* [INSTRUCTIONS TO FOLLOW]:
Go line by line through the listing below and copy those that hold "computer".

* [EXERCISE MATERIALS]:
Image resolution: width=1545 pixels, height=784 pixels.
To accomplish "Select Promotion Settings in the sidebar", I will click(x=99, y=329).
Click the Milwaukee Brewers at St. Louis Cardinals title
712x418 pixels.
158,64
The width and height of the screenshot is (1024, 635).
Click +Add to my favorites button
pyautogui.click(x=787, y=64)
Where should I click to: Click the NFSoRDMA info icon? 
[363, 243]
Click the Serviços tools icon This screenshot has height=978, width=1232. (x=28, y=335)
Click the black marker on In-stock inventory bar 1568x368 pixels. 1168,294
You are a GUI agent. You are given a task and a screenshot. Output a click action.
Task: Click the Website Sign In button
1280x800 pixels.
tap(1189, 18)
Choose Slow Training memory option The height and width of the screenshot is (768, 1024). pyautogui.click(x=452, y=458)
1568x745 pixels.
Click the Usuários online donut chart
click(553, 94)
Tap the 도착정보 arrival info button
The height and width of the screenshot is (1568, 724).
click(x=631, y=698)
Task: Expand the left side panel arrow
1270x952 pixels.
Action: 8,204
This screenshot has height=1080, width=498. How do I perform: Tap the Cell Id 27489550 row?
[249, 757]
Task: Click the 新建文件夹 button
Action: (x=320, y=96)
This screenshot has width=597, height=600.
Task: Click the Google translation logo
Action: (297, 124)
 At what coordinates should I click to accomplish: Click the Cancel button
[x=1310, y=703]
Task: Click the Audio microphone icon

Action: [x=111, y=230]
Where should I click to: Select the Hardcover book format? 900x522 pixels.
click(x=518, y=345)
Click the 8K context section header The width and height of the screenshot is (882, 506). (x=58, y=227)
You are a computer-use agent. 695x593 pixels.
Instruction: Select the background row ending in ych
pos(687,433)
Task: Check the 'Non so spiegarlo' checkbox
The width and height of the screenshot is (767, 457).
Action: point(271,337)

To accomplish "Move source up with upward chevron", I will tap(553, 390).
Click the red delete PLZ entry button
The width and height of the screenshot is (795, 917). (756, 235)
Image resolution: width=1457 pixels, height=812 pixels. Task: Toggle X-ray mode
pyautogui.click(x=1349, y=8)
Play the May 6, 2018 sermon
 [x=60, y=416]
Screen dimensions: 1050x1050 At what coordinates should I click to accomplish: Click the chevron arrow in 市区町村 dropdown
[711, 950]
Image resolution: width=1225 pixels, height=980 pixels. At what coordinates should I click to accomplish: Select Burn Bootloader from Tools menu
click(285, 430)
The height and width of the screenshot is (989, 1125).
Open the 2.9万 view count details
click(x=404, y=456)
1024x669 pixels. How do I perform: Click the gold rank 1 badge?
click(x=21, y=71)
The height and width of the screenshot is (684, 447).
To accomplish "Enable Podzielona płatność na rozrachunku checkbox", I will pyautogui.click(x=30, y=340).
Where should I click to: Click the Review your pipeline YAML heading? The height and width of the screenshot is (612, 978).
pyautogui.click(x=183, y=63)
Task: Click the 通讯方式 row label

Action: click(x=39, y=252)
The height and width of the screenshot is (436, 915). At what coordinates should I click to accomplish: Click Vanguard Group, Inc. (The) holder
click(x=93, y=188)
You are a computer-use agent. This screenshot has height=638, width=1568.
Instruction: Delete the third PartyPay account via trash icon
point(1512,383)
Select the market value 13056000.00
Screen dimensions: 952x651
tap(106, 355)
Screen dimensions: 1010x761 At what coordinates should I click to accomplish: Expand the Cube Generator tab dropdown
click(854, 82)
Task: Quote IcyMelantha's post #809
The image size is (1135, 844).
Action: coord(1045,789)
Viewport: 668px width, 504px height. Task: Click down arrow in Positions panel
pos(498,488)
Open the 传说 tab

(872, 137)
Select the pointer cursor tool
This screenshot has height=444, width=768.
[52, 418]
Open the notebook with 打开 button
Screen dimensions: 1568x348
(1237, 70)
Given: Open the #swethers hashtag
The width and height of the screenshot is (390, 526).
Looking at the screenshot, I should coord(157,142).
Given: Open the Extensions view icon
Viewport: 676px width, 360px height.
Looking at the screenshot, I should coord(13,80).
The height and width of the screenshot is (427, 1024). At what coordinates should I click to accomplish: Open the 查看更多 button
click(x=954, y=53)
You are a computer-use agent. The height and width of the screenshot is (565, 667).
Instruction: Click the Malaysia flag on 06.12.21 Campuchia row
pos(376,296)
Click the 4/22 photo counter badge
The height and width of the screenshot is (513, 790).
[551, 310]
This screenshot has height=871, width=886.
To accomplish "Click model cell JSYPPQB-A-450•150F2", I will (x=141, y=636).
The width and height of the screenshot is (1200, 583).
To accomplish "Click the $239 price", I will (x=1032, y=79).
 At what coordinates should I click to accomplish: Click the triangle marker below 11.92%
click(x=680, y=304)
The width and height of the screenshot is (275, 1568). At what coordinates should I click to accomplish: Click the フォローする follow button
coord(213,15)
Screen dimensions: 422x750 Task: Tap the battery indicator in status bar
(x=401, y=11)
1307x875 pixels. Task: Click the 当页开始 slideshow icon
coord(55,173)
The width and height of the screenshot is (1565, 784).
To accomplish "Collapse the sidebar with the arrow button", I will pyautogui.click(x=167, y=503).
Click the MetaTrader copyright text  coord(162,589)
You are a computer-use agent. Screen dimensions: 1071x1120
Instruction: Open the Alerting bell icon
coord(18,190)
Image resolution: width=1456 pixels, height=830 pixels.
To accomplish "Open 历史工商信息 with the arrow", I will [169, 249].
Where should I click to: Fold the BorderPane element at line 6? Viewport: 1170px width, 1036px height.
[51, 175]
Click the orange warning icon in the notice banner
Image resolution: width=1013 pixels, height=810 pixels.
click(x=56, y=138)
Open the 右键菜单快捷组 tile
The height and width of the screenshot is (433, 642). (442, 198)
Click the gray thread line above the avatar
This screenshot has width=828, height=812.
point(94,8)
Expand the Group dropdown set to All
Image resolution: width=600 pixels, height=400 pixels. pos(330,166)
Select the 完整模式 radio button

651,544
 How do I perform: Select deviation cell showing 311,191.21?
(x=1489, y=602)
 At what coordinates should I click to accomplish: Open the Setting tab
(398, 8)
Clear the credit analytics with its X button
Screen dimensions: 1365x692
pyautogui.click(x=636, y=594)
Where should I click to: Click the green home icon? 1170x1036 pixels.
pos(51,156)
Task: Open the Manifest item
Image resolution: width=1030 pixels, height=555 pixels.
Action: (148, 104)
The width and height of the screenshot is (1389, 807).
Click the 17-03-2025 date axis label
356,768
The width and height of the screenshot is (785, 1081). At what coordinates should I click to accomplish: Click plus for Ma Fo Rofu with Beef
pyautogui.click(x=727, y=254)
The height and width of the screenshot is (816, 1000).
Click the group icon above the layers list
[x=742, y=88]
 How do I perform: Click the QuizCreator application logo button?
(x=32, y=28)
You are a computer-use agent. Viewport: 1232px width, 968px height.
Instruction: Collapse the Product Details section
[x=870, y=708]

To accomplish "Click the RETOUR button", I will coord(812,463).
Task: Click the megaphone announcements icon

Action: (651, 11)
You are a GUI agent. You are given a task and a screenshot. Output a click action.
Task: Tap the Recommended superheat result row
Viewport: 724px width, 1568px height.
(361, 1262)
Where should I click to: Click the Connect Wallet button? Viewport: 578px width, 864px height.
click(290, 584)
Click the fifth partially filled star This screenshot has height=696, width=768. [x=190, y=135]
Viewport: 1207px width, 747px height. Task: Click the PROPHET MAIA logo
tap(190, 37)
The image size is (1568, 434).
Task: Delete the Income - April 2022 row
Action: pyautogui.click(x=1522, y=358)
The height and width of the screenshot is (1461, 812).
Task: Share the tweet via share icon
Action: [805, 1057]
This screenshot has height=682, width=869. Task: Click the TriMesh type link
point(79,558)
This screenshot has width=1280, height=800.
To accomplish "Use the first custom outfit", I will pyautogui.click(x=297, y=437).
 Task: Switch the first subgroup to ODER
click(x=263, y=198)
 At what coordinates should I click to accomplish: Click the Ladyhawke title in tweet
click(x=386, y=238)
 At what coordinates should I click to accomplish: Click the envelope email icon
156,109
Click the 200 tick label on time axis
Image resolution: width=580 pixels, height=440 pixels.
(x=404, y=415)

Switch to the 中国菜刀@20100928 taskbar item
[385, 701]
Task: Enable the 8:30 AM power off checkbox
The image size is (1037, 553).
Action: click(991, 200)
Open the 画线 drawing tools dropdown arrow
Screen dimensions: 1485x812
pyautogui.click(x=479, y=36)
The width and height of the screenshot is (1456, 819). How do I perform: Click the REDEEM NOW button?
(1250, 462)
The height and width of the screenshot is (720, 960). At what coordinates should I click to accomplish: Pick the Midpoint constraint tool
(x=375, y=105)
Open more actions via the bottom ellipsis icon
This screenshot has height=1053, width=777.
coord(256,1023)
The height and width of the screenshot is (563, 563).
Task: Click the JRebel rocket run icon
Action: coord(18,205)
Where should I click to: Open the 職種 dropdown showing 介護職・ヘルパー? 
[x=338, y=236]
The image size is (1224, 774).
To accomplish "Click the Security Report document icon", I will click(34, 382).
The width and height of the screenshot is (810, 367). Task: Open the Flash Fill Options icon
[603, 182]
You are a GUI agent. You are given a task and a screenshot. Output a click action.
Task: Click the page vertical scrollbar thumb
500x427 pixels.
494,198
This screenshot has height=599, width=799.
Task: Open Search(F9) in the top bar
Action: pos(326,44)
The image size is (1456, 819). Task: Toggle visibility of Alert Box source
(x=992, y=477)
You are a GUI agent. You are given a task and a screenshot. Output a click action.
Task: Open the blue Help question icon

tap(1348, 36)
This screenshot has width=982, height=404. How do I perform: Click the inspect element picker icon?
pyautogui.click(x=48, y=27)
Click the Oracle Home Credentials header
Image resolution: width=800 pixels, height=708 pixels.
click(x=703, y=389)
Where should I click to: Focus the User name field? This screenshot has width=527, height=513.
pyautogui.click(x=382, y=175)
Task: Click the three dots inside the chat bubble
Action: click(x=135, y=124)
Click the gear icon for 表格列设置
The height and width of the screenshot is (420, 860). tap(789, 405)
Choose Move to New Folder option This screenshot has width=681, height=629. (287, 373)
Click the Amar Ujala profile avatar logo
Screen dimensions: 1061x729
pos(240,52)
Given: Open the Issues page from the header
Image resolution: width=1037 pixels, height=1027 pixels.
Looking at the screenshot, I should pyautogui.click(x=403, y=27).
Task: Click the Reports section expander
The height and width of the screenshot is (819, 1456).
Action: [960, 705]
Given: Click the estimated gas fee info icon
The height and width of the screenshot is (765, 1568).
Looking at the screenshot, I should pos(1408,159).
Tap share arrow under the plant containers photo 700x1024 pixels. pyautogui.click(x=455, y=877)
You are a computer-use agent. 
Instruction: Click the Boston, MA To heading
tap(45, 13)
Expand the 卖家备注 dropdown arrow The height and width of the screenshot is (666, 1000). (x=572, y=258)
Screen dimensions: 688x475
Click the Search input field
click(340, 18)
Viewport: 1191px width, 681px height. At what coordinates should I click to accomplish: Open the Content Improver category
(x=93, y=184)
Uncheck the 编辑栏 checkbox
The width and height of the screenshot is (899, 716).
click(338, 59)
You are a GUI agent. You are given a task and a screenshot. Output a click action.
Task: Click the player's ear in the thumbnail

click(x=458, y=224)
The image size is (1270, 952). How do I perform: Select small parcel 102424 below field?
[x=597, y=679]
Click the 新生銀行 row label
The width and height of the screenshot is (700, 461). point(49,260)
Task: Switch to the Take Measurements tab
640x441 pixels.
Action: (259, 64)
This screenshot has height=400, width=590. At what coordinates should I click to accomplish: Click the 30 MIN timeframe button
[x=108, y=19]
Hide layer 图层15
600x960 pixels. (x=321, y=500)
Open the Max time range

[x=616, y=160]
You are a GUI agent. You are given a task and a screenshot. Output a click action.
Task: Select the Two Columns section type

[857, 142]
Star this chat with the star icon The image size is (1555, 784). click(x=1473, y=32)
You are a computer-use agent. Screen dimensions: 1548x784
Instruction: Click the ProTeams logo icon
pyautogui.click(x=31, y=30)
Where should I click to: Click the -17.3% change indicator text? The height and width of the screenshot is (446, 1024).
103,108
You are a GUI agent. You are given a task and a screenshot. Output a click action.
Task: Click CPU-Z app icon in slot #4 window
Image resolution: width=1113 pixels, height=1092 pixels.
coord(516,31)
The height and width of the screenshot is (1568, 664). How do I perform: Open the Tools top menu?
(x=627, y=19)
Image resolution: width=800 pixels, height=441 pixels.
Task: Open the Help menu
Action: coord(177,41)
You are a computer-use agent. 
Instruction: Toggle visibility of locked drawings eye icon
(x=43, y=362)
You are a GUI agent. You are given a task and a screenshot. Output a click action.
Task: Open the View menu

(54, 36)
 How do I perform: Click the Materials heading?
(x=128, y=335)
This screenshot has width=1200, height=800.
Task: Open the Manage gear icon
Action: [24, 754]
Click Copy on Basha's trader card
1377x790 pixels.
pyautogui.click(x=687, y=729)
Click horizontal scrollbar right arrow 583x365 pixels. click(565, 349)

* [TASK SOLUTION]:
You are a computer-use agent. 695x593 pixels.
You are a computer-use agent. This screenshot has height=638, width=1568.
You are a computer-use agent. The height and width of the screenshot is (565, 667).
You are a computer-use agent. Screen dimensions: 1071x1120
You are a computer-use agent. Viewport: 1232px width, 968px height.
You are a computer-use agent. 
You are a computer-use agent. Screen dimensions: 1548x784
You are a computer-use agent. 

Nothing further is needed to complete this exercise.